Running the crawler
At long last we can give a try to the application with a real test. We're going
to add a main
file inside the cmd
folder.
To test the application we define a simple ProducerConsumer
queue channel
based, which will print all fetched links, using a tab to list all children
at every level.
cmd/webcrawler/main.go
package main
import (
"encoding/json"
"flag"
"log"
"webcrawler"
"webcrawler/fetcher"
"webcrawler/messaging"
)
const (
// Default depth to crawl for each domain
defaultDepth int = 16
// Default number of concurrent goroutines to crawl
defaultConcurrency int = 8
)
// printEvents is a simple ChannelQueue consumer, just print received results
// from the crawler on stdout, simulate a decoupled process meant to process
// incoming events from the crawler
func printEvents(queue *messaging.ChannelQueue) {
events := make(chan []byte)
go func(ch <-chan []byte) {
var res crawler.ParsedResult
for e := range ch {
if err := json.Unmarshal(e, &res); err == nil {
log.Println(res.URL)
for _, link := range res.Links {
log.Println("\t", link)
}
}
}
}(events)
if err := queue.Consume(events); err != nil {
log.Fatal(err)
}
}
// withMaxDepth is a simple constructor option to pass into the
// crawler.New function call to set the number of levels to crawl
// for each page
func withMaxDepth(depth int) crawler.CrawlerOpt {
return func(s *crawler.CrawlerSettings) {
s.MaxDepth = depth
}
}
// withConcurrency is a simple constructor option to pass into the
// crawler.New function call to set the concurrency level
func withConcurrency(concurrency int) crawler.CrawlerOpt {
return func(s *crawler.CrawlerSettings) {
s.Concurrency = concurrency
}
}
func main() {
var (
targetURL string
maxDepth int
concurrency int
)
flag.StringVar(&targetURL, "target", "", "URL to crawl")

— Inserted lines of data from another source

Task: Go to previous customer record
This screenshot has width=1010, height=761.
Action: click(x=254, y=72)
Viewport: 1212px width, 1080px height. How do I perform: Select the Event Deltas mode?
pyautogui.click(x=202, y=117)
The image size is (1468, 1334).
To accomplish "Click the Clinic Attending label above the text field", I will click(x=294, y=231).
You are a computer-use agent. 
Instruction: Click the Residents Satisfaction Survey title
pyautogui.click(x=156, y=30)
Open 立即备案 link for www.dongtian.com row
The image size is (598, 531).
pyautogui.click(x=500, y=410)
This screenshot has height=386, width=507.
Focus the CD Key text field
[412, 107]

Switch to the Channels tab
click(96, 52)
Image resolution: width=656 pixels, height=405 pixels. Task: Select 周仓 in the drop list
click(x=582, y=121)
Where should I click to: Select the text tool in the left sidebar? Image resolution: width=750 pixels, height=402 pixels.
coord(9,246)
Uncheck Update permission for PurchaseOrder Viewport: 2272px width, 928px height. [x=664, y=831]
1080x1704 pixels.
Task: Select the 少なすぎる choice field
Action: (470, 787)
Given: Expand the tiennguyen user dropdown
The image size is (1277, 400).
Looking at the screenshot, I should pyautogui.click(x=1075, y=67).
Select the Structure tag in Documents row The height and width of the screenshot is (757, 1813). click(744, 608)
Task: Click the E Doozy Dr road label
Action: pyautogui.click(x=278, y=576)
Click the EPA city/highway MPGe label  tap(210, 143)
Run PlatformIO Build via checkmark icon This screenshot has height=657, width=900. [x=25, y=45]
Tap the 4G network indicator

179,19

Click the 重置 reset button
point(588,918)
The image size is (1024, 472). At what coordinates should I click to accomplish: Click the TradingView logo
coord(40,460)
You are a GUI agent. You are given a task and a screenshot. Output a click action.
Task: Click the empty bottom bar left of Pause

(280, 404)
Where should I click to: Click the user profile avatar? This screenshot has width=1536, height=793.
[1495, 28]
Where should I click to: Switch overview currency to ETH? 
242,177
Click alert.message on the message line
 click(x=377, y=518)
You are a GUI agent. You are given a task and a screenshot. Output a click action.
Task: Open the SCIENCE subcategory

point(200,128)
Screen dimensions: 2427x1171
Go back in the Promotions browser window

flag.IntVar(&maxDepth, "depth", defaultDepth, "Maximum depth of crawling")
flag.IntVar(&concurrency, "concurrency", defaultConcurrency, "Number of concurrent goroutine to run")
flag.Parse()
// We create a ChannelQueue instance here, ideally it could be a
// RabbitMQ/AWS SQS task queue
bus := messaging.NewChannelQueue()
userAgent string = "Mozilla/5.0 (compatible; Googlebot/2.1; +http://www.google.com/bot.html)"
go func() { printEvents(&bus) }()
c := crawler.New(userAgent, &bus,
withMaxDepth(maxDepth),
withConcurrency(concurrency),
)
c.Crawl(targetURL)
}
go run cmd/webcrawler/main.go -target golang.org